La comparecencia de Guillermo Bárcenas ante la Audiencia Nacional ha arrojado luz sobre los rincones más oscuros del denominado caso Kitchen. En su intervención como perjudicado por la trama de espionaje parapolicial, el músico no solo ha ratificado la existencia de material comprometedor para la antigua cúpula del Partido Popular, sino que ha descrito un escenario de asfixia y vigilancia constante destinado a silenciar a su familia en los momentos más críticos del proceso judicial.
El secreto de los audios: Mariano Rajoy y la contabilidad paralela
Uno de los puntos clave del interrogatorio giró en torno a las grabaciones que el extesorero Luis Bárcenas habría realizado de forma clandestina. Según el testimonio de su hijo, el exdirigente del PP le confesó la existencia de registros sonoros donde se escuchaba al expresidente Mariano Rajoy gestionando fondos procedentes de la contabilidad B de la formación. Estas conversaciones habrían tenido lugar en el propio despacho del presidente, con la presencia adicional de figuras de peso como Javier Arenas.
Aunque el líder de Taburete admitió no haber escuchado personalmente las cintas, subrayó que la revelación por parte de su padre ocurrió en un momento de máxima tensión, apenas unas semanas antes de que este ingresara en prisión provisional a principios de 2013. Este material audiovisual era, supuestamente, el objetivo principal de la estructura parapolicial que buscaba neutralizar cualquier prueba de la financiación irregular del partido.
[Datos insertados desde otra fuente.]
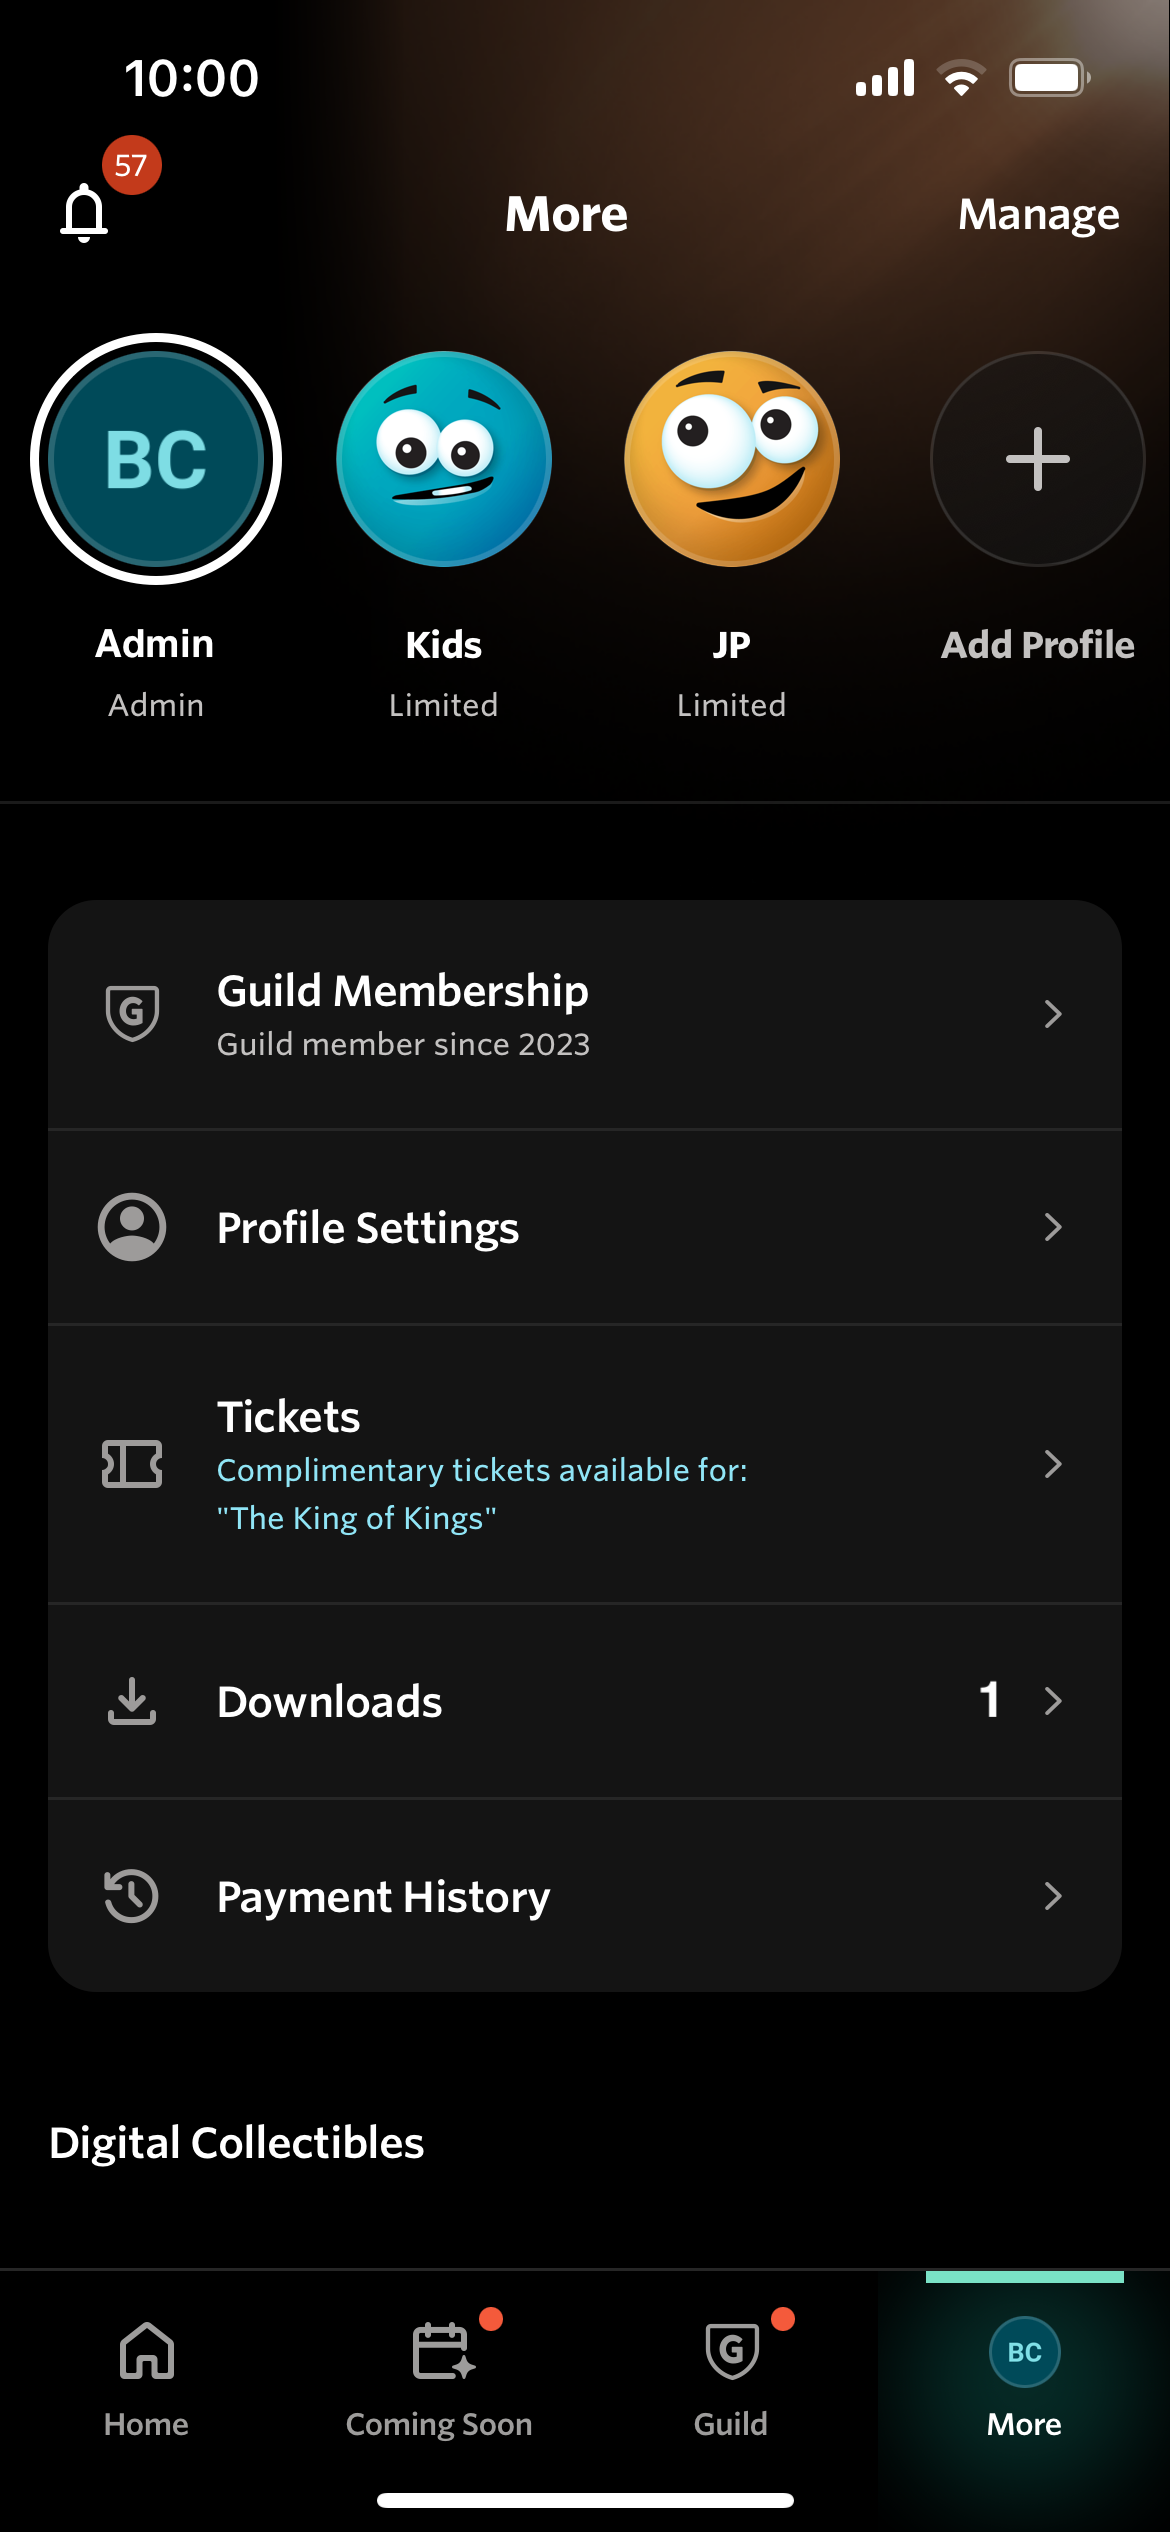Tap the Tickets ticket icon
The image size is (1170, 2532).
pos(132,1464)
La infiltración en el hogar: del chófer de confianza al recelo
El relato de Guillermo Bárcenas puso especial énfasis en la figura de Sergio Ríos, quien fuera el conductor de la familia. Lo que comenzó como una relación de confianza absoluta terminó convirtiéndose en una fuente de sospechas tras el encarcelamiento del extesorero. El testigo relató cómo Ríos empezó a mostrar un interés inusual por el paradero de documentos sensibles, realizando preguntas inquisitivas sobre la información que el hijo pudiera manejar.
- Interés inusual: Preguntas constantes sobre documentación oculta tras el arresto de su padre.
- Financiación opaca: Pagos de 2.000 euros mensuales procedentes de fondos reservados para actuar como confidente.
- Punto de quiebre: El extraño comportamiento del chófer durante el asalto y secuestro en el domicilio familiar.
El episodio del secuestro protagonizado por un falso cura supuso el fin de la credibilidad de Ríos para los Bárcenas. El cantante destacó la asombrosa rapidez con la que el conductor apareció en la escena, a pesar de estar en su día libre, lo que generó un profundo malestar y la sospecha de que formaba parte de un operativo de control mucho más amplio coordinado por el Ministerio del Interior.
Vigilancia extrema y acoso institucional en Soto del Real
Más allá del entorno doméstico, Guillermo Bárcenas describió un despliegue de seguridad que iba mucho más allá de lo meramente informativo. Denunció seguimientos sistemáticos por parte de motoristas equipados con cámaras que escoltaban sus desplazamientos y los de su madre, Rosalía Iglesias, durante las visitas al centro penitenciario de Soto del Real.
La presión no se limitaba al exterior. Según el testigo, su padre sufrió un «acoso y derribo» dentro de la prisión bajo la supervisión de las instituciones gubernamentales de la época. Desde filtraciones de imágenes privadas hasta periodos de aislamiento injustificados, el objetivo parecía claro: reducir la voluntad de Luis Bárcenas para evitar que sus amenazas de «tirar de la manta» se hicieran realidad.
Consecuencias judiciales de la trama Kitchen
Este testimonio refuerza la tesis de la acusación particular, que solicita penas que superan los 40 años para los principales responsables políticos de la época, incluyendo al exministro Jorge Fernández Díaz. La declaración del hijo de Bárcenas sitúa la motivación del espionaje no en una investigación policial legítima, sino en un intento desesperado por sustraer evidencias sobre la caja B del PP que pudieran hundir a la directiva del partido en plena instrucción del caso Gürtel.
El proceso continúa desgranando una de las etapas más controvertidas de la seguridad estatal en España, donde la frontera entre la labor policial y el servicio a intereses partidistas parece haberse desdibujado por completo, dejando a una familia en el centro de una guerra de poder y secretos de Estado.